***** TEXT EXCERPT *****
But when I braved a trip down to Palms Pizzeria in Canterbury, tucked between a trade carpentry supplier and an outlet selling “tools and fixings”, I was pleasantly surprised.
Despite being in the warehouse of a working brewery, the walls lined with gleaming metal distilleries towering above my head, the atmosphere is welcoming.
The business only serves their “giant” 20 inch ‘zas Friday to Saturday, and ahead of my visit I was feeling somewhat uncomfortable eating my meal alone in a cavernously empty warehouse.
Surprised again, I arrived to find tables full of people and a pleasant hubbub only enhanced by the unobtrusive but effortlessly cool playlist of hip hop and indie pop.
Greeted by colourful block prints of a tiger frolicking with a butterfly and an array of lush greenery I began to realise I had entered the home turf of the hipster.
My intuition proved correct when I went to order and was faced with the carefully groomed facial hair of music manager and pizzeria co-owner Stuart Clarke.
Stuart set up the business with one of his music industry contacts after finding himself missing New York-style slices once he had returned home from the Big Apple, with this being his second branch after the success of the firm’s Margate location.
While Stuart manned the pizza oven, another member of staff took my order.
I didn’t need to spend long mulling over my options, as the “friendly neighbourhood slice shack” as it refers to itself, offers just six options - one of which being vegan.
I considered the Fennel Sausage, which features tenderstem broccoli, but ultimately elected the Truffle ‘Shroom and the Spam and Pineapple.
As I watched my truly huge slices were individually warmed and garnished by the staff and I began to feel concerned I had taken on more than I could chew, as I took in for the first time that each piece of pizza was bigger than my head.
***** DATA EXCERPT *****
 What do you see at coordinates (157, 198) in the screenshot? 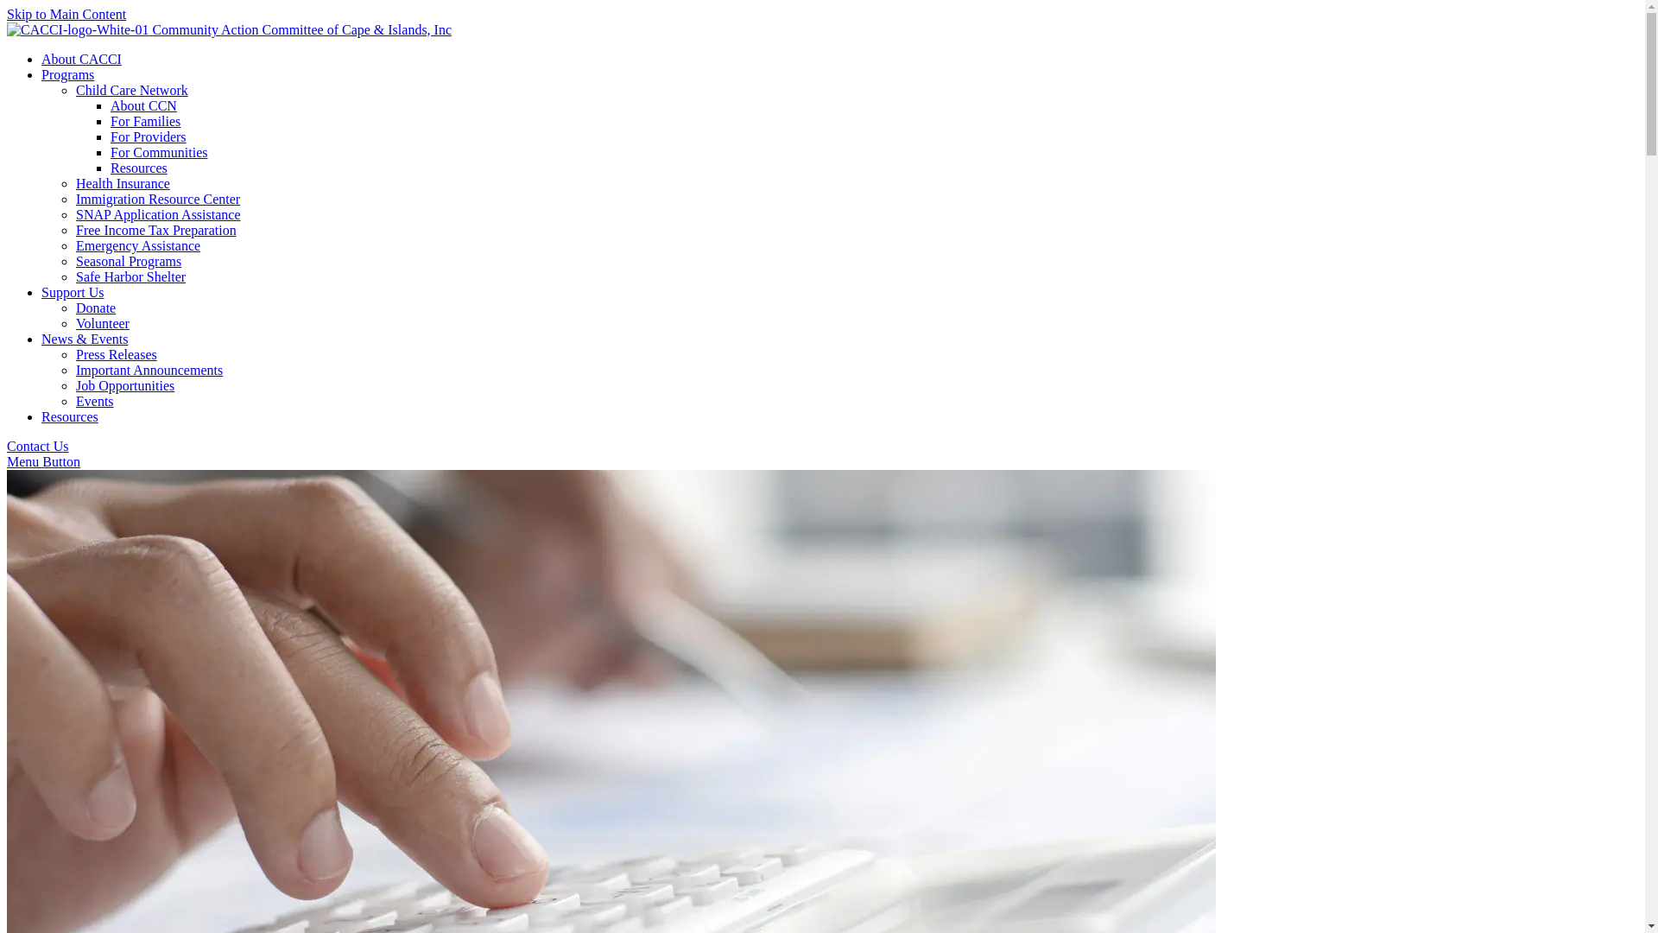
I see `'Immigration Resource Center'` at bounding box center [157, 198].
*****
** TASKS AND EXERCISES **
A) According to the Palms Pizzeria review, how many options does the shop offer?
B) Pick up the Palms Pizzeria review after its final sentence and write on from there.

** RESPONSE LIST **
A) Six, one of which is vegan.

B)
In the very brief period of time I spent waiting for them to prepare my order I pondered my decision to opt for the no doubt intentionally contrary Spam and Pineapple.
Generally a fan of pineapple on pizza, and of the view that the detractors should probably grow up and try something new, I wondered if adding tinned pork was a step too far?
Promptly I was handed my pizza on paper plate lined with custom wax paper printed with the potentially grotesque image of a cartoon pizza cannibalistically consuming a slice of his own flesh.
This didn’t put me off and I looked around the airy dining room portion of the warehouse for a place to sit.
Making my way past the groups sneaking away from work for a lunchtime pint from Floc Brewery, which shares the space, I found myself at a table just outside.
Despite essentially sitting in the loading bay of the kitchen carpentry firm next door, it was a pleasant place to sit.
Although overcast on the day I visited I found it easy to imagine a summer evening spent there, likely arguing over the rightful position of pineapple as a pizza topping.
The bright orange benches were clean, fairly comfortable and the whole seating area felt tidy and attractive despite being located in an industrial estate car park.
Once I tucked into my slices, I discovered the benefit of the benches location as I found some light entertainment to accompany my meal in watching the workmen from the furniture warehouse next door expertly tetris their goods into a waiting van.
My pizza glistened, lightly slicked with cheesy oil as I took my first few bites and was immediately hit with a wave of gratitude towards myself from 20 minutes ago who greedily ordered two slices.
New York-style pizza is characterised by its large hand-formed thin crust and its tendency to be sold in wide slices rather than as a whole pie.
Having seen it on TV many times, I was excited to give it a try and even tried my hand at the classic fold-in-half-to-fit-in-gob technique.
First I tackled the Truffle ‘Shroom, which has a white base, wild mushrooms, truffle oil, fior di latte, parsley and lemon zest.
Never before in my life have I eaten a slice of pizza and found myself thinking ‘if only they had zested a lemon on this before handing it over’.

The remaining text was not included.